Le bandeau de Opéra Bouffe mentionne "One man show" :

La solitude est, je crois, l'une des caractéristiques de la littérature Opéra Bouffe, c'est une sorte de théâtralité sans théâtre. Je suis seul, le lecteur est seul. C'est un échange de solitudes.

Cet échange serait-il un marché de dupes ? qui est le plus à plaindre du lecteur ou de l'auteur ?

Moi, je suis forcément à plaindre puisque je ne peux plus rien pour ce livre. Le lecteur, lui, peut entrer dedans, éventuellement le rejeter - mais cela, je ne l'apprendrai que rarement. En général, on fait confiance au lecteur.

Compte-t-il sur lui ?

Si je ne comptais pas sur le lecteur, je ne publierais pas.

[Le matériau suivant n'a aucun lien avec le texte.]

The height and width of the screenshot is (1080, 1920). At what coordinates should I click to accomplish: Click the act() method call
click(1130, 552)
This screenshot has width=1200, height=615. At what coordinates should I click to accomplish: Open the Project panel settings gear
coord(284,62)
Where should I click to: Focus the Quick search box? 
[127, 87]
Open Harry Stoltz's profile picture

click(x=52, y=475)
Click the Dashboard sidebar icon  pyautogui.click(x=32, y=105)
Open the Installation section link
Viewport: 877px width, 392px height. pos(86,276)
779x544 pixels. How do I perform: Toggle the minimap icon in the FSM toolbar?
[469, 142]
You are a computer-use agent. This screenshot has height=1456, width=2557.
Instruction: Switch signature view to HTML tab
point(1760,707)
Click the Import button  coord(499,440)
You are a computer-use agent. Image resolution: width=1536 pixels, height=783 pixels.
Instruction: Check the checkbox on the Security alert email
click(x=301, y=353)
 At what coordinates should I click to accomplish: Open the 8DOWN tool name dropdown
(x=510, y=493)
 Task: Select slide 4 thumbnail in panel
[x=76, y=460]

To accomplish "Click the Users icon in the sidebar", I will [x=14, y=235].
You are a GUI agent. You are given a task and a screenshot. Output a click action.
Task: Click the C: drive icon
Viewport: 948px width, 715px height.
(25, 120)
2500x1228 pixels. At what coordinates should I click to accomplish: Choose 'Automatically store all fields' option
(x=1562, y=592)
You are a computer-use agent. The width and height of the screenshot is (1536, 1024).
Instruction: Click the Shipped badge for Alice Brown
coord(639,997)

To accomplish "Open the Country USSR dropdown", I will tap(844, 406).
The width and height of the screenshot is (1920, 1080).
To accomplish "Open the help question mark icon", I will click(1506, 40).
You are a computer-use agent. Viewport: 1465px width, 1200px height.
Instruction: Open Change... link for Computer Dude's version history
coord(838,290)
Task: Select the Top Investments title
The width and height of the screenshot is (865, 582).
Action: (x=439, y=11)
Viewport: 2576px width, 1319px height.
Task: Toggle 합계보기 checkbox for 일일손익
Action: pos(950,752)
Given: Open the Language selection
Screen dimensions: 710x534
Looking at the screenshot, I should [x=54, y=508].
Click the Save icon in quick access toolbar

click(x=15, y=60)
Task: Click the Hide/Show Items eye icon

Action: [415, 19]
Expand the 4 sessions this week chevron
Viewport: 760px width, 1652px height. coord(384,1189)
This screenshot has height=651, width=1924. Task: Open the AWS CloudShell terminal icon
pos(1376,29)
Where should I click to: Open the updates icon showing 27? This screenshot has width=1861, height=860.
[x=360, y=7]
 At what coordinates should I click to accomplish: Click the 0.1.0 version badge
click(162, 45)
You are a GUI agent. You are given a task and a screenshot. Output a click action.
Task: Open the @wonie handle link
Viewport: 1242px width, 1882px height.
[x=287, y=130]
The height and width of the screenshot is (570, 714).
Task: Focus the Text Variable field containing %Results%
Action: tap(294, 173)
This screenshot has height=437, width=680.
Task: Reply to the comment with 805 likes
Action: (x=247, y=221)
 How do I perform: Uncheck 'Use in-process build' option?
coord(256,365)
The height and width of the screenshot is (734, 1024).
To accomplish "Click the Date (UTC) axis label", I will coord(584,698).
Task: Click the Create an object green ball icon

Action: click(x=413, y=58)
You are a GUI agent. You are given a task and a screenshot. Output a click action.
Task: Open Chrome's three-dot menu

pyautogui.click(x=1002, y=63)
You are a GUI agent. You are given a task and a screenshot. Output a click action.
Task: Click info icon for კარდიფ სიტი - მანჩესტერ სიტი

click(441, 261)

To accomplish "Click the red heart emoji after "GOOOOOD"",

Ezine : Mais lui au moins pourrait espérer, à l'inverse...

... que je lui facilite les choses ? Il me semble, justment, que je lui facilite beaucoup les choses. A la condition qu'il lise. Je me suis déjà entendu dire, en d'autres occasions : "j'ai feuilleté votre livre, je l'ai trouvé superficiel". La lecteur qui consiste à feuilleter me paraît elle aussi très superficielle ! Mais si on essie de lire...

Ezine : "On peut s'en tirer ?"

Ah, je crois, oui. Curieusement, certains livres qui essaient de refléter leur époque paraissent difficiles à leurs propres contemproains : on s'aperçoit ainsi que la plupart des gens ne vivent pas leur époque, mais qu'ils sont dans le passé. On observe souvent une espèce de nostalgie du passé chez les lecteurs, chez les auditeurs d'une oeuvre. Ce n'est pas qu'ils soient paresseux : ils ne sont pas de leur temps. Je considère que j'écris - et d'autres que moi, à leur manière - une littérature de mon temps. L'affirmation est plus modeste qu'on le croit, et je récuse d'ailleurs le temer "avant-garde" - je n'aime pas tellement cette métaphore militaire - autant que celui de "recherche" que je trouve prétentieux.

Maurice Roche appartiendrait à cette "frange d'écrivains" qualifiés "dans les tranchées majoritaires, d'illisibles".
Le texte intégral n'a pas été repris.